2. In-Depth Theory, Equations & Mechanisms

2.1 Populations and Samples

The population ($\mathcal{P}$) refers to the entire collection of objects or individuals about which information is desired. A parameter ($\theta$) is a numerical characteristic of the population (e.g., population mean $\mu$, population variance $\sigma^2$, population proportion $p$). A sample ($\mathcal{S}$) is a subset of the population selected for observation. A statistic ($T$) is a numerical characteristic of the sample (e.g., sample mean $\bar{X}$, sample variance $S^2$, sample proportion $\hat{p}$). The process of deducing properties of $\mathcal{P}$ from $\mathcal{S}$ is statistical inference.

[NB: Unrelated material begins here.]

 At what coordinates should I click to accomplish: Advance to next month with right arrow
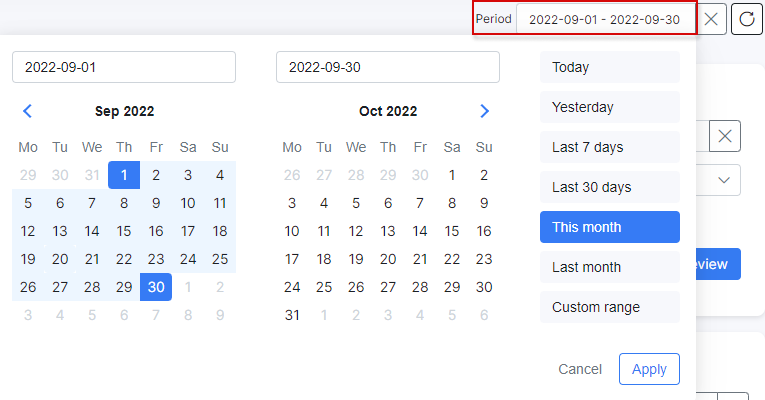484,111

2.2 Sampling Distributions

A sampling distribution is the probability distribution of a statistic obtained from all possible samples of a specific size taken from a population. This distribution describes the long-run behavior of the statistic.

2.2.1 Sampling Distribution of the Sample Mean ($\bar{X}$)

Let $X_1, X_2, \ldots, X_n$ be a random sample of size $n$ drawn from a population with mean $\mu$ and finite variance $\sigma^2$. The sample mean is defined as:
$\bar{X} = \frac{1}{n} \sum_{i=1}^{n} X_i$

  • Expected Value of the Sample Mean:
    $E[\bar{X}] = E\left[\frac{1}{n} \sum_{i=1}^{n} X_i\right] = \frac{1}{n} \sum_{i=1}^{n} E[X_i] = \frac{1}{n} \sum_{i=1}^{n} \mu = \frac{n\mu}{n} = \mu$
    This demonstrates that $\bar{X}$ is an unbiased estimator of $\mu$.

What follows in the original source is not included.